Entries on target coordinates
+++

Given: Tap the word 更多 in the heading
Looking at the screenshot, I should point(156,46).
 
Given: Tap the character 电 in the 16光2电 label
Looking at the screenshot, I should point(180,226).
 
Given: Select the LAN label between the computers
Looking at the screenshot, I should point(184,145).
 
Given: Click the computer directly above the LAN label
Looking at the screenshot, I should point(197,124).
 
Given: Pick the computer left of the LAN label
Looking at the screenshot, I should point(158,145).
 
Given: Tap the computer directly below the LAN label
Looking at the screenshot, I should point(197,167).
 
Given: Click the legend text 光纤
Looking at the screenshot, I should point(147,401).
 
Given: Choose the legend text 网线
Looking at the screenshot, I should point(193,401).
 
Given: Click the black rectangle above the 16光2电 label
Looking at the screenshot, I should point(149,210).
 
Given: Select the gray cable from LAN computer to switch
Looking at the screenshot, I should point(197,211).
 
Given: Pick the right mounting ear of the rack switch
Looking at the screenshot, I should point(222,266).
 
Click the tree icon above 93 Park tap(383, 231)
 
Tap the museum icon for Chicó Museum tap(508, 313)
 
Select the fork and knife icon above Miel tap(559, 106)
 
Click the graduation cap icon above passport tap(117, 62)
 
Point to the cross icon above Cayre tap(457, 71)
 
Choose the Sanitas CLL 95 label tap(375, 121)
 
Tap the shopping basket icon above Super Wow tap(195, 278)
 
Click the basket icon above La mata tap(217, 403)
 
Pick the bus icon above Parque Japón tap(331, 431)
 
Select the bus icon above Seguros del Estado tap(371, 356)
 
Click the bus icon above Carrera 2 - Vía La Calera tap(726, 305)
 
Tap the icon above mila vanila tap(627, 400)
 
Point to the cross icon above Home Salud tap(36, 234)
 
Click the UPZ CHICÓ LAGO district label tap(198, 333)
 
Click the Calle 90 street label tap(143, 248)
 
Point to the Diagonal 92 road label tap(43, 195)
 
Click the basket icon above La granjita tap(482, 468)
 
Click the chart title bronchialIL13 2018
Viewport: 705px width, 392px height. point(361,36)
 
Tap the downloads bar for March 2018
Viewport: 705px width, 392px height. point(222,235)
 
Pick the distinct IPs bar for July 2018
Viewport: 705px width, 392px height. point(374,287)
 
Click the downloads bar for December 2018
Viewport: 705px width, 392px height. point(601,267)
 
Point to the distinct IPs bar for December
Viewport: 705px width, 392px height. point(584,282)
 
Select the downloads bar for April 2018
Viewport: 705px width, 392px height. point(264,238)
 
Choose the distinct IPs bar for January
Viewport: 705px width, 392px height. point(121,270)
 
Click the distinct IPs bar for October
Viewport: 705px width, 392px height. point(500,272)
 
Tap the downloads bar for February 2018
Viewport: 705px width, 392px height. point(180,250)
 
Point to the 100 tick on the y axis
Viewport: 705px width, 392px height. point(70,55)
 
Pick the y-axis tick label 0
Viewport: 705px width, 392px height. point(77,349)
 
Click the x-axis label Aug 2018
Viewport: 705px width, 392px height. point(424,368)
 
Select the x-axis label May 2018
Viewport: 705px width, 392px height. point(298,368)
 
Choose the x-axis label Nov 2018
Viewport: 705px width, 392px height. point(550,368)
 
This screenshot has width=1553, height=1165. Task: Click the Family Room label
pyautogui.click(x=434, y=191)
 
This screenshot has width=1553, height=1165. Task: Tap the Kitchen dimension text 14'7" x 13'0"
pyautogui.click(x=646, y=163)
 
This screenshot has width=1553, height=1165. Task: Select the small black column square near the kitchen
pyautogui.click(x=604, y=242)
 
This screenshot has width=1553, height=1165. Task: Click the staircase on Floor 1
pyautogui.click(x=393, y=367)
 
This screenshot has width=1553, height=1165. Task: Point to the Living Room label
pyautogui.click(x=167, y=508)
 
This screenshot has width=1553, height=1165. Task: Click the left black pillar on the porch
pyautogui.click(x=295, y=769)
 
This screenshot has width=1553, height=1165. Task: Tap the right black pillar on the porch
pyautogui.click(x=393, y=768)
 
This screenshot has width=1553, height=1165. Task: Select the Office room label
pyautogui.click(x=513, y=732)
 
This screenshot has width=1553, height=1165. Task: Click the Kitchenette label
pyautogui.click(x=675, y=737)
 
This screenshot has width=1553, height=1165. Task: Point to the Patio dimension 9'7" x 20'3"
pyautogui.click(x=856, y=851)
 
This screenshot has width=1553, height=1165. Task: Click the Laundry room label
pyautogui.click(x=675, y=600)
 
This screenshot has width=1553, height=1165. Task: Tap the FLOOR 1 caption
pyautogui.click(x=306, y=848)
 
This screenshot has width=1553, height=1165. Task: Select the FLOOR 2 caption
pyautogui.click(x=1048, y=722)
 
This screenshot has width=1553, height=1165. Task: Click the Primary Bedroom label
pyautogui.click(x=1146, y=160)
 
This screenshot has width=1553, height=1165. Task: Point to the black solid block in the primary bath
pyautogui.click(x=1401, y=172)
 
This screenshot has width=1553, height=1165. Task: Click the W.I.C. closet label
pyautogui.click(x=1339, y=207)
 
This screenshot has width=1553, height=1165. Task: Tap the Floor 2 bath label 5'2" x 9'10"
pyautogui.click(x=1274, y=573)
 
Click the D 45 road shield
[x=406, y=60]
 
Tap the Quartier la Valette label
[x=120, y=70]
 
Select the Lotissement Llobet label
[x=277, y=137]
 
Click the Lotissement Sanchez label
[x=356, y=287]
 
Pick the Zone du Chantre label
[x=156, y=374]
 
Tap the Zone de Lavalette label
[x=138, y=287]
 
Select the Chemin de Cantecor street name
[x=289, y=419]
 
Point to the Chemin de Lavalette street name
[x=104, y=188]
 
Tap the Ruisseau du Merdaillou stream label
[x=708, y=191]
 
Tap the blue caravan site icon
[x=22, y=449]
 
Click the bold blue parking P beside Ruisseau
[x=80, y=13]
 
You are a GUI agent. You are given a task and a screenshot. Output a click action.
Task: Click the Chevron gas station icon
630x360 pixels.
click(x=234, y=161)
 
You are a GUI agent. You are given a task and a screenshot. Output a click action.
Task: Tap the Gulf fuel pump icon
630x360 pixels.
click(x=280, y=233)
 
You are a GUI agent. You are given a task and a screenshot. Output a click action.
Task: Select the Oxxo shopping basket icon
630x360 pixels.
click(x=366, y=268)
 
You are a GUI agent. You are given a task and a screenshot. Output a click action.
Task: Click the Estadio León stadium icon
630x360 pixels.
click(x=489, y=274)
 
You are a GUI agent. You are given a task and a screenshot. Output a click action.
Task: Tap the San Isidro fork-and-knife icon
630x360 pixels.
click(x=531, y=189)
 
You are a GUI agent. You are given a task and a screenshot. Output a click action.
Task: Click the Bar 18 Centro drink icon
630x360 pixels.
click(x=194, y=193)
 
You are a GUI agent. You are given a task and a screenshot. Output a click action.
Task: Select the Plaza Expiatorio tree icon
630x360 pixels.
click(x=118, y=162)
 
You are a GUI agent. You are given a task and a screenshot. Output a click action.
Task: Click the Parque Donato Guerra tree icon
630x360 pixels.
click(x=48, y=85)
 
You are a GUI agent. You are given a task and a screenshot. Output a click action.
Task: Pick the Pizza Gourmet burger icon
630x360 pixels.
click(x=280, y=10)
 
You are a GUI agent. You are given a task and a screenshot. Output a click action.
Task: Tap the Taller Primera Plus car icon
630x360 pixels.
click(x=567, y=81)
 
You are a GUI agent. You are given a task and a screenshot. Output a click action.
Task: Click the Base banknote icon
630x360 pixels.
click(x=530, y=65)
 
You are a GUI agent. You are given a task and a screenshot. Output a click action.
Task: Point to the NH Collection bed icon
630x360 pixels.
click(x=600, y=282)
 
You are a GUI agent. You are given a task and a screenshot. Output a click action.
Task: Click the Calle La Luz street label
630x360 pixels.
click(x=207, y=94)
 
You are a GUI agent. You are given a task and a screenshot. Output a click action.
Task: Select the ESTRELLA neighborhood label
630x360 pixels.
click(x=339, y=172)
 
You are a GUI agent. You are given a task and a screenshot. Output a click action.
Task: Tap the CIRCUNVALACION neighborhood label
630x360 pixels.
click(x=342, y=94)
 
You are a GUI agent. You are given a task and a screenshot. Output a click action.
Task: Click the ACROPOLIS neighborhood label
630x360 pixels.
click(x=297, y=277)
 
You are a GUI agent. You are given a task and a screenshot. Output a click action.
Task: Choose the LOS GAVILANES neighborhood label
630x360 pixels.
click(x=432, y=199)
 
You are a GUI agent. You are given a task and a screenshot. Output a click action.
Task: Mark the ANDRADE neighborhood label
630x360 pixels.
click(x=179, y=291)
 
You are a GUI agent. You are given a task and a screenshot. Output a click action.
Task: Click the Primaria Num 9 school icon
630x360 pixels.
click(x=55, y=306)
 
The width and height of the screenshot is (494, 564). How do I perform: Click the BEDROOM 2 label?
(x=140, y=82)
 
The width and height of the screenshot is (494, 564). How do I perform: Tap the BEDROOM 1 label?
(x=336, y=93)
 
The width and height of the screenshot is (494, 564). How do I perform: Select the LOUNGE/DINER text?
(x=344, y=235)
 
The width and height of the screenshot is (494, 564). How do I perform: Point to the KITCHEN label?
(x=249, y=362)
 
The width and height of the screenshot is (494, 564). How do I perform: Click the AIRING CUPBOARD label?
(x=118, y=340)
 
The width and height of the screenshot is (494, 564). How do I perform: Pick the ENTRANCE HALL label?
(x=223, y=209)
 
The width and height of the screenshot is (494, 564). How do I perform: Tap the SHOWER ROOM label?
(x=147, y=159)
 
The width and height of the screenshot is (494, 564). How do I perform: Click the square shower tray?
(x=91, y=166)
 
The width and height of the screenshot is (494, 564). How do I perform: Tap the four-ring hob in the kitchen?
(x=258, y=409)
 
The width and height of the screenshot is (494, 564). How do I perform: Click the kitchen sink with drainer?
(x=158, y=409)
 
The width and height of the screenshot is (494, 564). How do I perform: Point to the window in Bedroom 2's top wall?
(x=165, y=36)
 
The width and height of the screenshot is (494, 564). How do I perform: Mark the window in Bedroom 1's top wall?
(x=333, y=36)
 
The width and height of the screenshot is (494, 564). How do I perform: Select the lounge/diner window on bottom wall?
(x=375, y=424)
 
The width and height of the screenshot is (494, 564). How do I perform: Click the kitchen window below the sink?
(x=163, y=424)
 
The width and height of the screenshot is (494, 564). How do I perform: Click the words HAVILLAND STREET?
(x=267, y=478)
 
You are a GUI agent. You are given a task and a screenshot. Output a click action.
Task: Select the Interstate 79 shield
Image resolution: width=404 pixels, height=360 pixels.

+++

**The problem**
Arrange the material lines starting at the one containing "Tap the icon above mila vanila tap(627, 400)" and ending at the one containing "Viewport: 705px width, 392px height. point(361,36)" as a Markdown table with the columns No. and Entry. Number each line in order and skip blank lines.

**Reply to the task**
| No. | Entry |
|---|---|
| 1 | Tap the icon above mila vanila tap(627, 400) |
| 2 | Point to the cross icon above Home Salud tap(36, 234) |
| 3 | Click the UPZ CHICÓ LAGO district label tap(198, 333) |
| 4 | Click the Calle 90 street label tap(143, 248) |
| 5 | Point to the Diagonal 92 road label tap(43, 195) |
| 6 | Click the basket icon above La granjita tap(482, 468) |
| 7 | Click the chart title bronchialIL13 2018 |
| 8 | Viewport: 705px width, 392px height. point(361,36) |